It may not take that sort of epic natural disaster to shake the Republican race. History promises that Bush will stumble at some point; the question is when. Most observers doubt it will come this weekend. For one thing, Bush has been cramming for weeks in preparation and is mindful of the scrutiny his every move will face. “He realizes people will be watching, and how he handles himself will become a subtext of this whole thing,” said spokesman Beckwith, in a further bit of understatement.

Oddly, in the weird way politics sometimes works, some even argue that expectations have gotten so out of hand the circumstances may actually work to Bush’s benefit. How?

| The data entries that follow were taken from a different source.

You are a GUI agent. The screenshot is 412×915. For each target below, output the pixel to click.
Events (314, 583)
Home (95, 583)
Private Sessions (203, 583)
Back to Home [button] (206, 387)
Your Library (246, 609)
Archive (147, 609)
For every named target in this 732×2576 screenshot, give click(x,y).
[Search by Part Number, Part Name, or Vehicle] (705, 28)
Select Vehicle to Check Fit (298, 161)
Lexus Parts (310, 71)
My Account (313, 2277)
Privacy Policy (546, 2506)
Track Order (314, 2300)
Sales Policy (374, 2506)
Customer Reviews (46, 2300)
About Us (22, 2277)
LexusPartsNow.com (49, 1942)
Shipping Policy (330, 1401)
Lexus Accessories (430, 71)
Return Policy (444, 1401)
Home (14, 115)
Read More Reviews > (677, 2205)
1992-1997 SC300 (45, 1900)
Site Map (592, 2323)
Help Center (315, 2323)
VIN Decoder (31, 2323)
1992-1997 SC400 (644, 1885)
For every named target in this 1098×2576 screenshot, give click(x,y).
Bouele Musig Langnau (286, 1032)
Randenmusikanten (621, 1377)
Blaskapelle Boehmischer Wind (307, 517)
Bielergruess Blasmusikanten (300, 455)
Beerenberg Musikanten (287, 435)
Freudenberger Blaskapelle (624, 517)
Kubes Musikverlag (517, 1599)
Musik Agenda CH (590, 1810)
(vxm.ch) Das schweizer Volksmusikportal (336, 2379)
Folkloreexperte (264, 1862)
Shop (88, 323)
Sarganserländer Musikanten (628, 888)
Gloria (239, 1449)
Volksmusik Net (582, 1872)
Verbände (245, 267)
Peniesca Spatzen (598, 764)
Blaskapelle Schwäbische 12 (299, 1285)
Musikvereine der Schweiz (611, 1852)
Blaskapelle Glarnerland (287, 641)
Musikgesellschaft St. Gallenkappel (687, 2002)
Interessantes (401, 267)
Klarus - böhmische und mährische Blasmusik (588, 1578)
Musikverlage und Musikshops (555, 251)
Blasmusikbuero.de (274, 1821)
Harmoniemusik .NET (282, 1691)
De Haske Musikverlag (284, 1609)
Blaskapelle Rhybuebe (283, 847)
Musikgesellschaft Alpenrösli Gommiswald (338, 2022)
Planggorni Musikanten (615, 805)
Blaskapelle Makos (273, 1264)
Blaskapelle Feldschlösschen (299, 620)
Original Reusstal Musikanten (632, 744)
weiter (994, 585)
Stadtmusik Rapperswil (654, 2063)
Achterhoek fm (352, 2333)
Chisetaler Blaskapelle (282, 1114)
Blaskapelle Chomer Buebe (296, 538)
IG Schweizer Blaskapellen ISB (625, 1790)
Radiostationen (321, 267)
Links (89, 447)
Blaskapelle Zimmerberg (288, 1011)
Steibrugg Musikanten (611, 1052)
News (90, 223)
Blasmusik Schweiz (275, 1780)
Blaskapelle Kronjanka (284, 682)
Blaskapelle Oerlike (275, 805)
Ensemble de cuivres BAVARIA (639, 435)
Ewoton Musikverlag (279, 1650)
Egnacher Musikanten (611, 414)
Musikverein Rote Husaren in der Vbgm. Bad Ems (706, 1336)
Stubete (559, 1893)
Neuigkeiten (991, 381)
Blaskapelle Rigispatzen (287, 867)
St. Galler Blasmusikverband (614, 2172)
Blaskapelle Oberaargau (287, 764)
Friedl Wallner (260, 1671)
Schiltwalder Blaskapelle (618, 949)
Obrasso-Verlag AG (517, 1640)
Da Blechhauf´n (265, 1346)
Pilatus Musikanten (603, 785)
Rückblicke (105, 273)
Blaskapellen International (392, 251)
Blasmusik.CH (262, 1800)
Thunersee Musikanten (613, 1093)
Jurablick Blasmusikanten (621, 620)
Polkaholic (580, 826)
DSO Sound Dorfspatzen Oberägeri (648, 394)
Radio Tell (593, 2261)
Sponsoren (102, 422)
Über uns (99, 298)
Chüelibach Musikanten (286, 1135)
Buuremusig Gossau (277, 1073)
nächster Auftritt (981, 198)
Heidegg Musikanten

“It’s the counter-spin,” explained Nelson Warfield, who tutored in the occasional illogic of political logic as press secretary for the 1996 GOP nominee, Bob Dole. “So many reporters are poised to write that Bush tripped that he may have the benefit of the counterintuitive argument that he actually did well.”

Regardless, after months apart from the fray, Bush will clearly enter a new phase of the presidential campaign, one that will expose him as a mortal candidate, warts and all, in a way he has so far avoided. In that sense, for all the buildup the next few days may be less important than what follows.

“I think the real question is six weeks from now,” said William Kristol, a leading arbiter of Republican opinion. “Are Bush’s [poll] numbers holding up? Does he have interesting things to say about the issues? What he faces is a two-month challenge, not just a two-day challenge.”